Travaux de jardinage : comment réduire vos impôts jusqu’à 2 500 euros par an

Signature d'Avantage Patrimonial

Les travaux d’entretien de jardin réalisés par un professionnel à domicile ouvrent droit à un avantage fiscal significatif. Entre les cases à remplir, les plafonds à respecter et les prestations éligibles, le dispositif mérite quelques éclaircissements pour optimiser sa déclaration de revenus.

Quelle case remplir dans sa déclaration fiscale ?

Les contribuables doivent reporter leurs dépenses dans la case 7DB de la déclaration de revenus. Cette rubrique regroupe l’ensemble des dépenses d’emploi à domicile qui génèrent un crédit d’impôt, incluant les petits travaux de jardinage.

Le montant à inscrire correspond aux sommes réellement versées, déduction faite des aides éventuelles perçues. L’attestation fiscale fournie par le Cesu ou l’organisme prestataire indique précisément le chiffre à mentionner.

Un formulaire complémentaire à détailler

Sur la première page du formulaire 2042-RICI, les déclarants ventilent leurs dépenses selon chaque catégorie de service à domicile. La case BDG concerne spécifiquement les petits travaux de jardinage.

Deux informations complémentaires sont requises : la nature du prestataire (salarié direct, association, entreprise ou organisme public) et sa modalité d’intervention (emploi direct, mandataire, mise à disposition ou prestataire).

Quels travaux de jardinage sont concernés ?

L’article D7233-5 du Code du travail définit le périmètre précis des prestations éligibles. Seuls les petits travaux de jardinage, débroussaillage inclus, entrent dans ce cadre fiscal avantageux.

Les missions acceptées

La tonte de pelouse, le désherbage, le ramassage de feuilles ou l’entretien courant des haies figurent parmi les services reconnus. La taille d’arbustes, le débroussaillage et l’élagage des arbres complètent cette liste.
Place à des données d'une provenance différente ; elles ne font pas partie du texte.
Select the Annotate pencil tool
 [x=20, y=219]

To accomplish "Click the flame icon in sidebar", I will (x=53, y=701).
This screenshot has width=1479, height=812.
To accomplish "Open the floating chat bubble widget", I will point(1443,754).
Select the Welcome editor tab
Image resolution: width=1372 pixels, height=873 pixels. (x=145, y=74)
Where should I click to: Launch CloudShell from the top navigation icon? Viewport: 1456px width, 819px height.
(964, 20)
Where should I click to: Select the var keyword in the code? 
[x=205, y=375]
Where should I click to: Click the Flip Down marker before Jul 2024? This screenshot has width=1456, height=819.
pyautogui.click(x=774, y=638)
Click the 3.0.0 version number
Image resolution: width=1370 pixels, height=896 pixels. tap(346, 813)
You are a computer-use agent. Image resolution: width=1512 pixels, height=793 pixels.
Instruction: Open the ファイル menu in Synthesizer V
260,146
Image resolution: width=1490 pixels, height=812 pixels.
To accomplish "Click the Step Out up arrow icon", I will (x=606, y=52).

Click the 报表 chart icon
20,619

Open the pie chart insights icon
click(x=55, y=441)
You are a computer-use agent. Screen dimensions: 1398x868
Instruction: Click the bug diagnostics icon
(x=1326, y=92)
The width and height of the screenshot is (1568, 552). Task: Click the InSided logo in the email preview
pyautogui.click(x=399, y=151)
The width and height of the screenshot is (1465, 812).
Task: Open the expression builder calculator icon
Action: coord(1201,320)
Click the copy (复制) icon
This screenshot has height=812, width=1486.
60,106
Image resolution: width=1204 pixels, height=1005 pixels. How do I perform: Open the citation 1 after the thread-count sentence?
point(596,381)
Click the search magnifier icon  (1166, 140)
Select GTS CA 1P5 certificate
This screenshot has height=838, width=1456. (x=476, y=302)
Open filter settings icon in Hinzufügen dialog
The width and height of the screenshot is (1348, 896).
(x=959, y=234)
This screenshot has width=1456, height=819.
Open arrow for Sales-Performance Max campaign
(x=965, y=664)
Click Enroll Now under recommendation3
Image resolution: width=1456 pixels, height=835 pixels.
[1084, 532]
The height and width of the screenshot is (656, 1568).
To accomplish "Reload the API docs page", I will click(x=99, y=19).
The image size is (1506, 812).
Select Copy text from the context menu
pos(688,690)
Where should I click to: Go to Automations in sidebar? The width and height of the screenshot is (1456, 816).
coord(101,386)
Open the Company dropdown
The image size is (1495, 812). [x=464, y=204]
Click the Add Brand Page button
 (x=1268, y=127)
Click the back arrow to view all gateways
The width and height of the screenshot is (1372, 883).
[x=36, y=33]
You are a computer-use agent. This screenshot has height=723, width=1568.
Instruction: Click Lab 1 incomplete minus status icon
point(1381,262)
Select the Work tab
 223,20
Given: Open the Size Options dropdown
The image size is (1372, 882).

La taille des haies constitue également une prestation éligible au dispositif.

Les interventions exclues du dispositif

Les travaux d’envergure ne bénéficient pas de cet avantage fiscal. L’abattage d’arbres, la création d’un jardin ou le terrassement sortent du cadre défini par la législation.

L’aménagement paysager relève également d’une autre catégorie de prestations.

Quel prestataire choisir pour bénéficier de l’avantage fiscal ?

Les services doivent être accomplis par un professionnel reconnu. Un salarié employé via le Cesu ou une entreprise agréée comme organisme de services à la personne remplissent les conditions requises.

Cette exigence garantit la traçabilité des prestations et la conformité du dispositif.

Un crédit d’impôt plafonné mais avantageux

L’administration fiscale accorde un crédit d’impôt représentant 50% des dépenses engagées. Ce taux s’applique dans la limite d’un plafond annuel de 5 000 euros par foyer fiscal.

Concrètement, l’avantage fiscal maximal atteint 2 500 euros par an. Un montant non négligeable pour alléger le coût de l’entretien de ses espaces verts.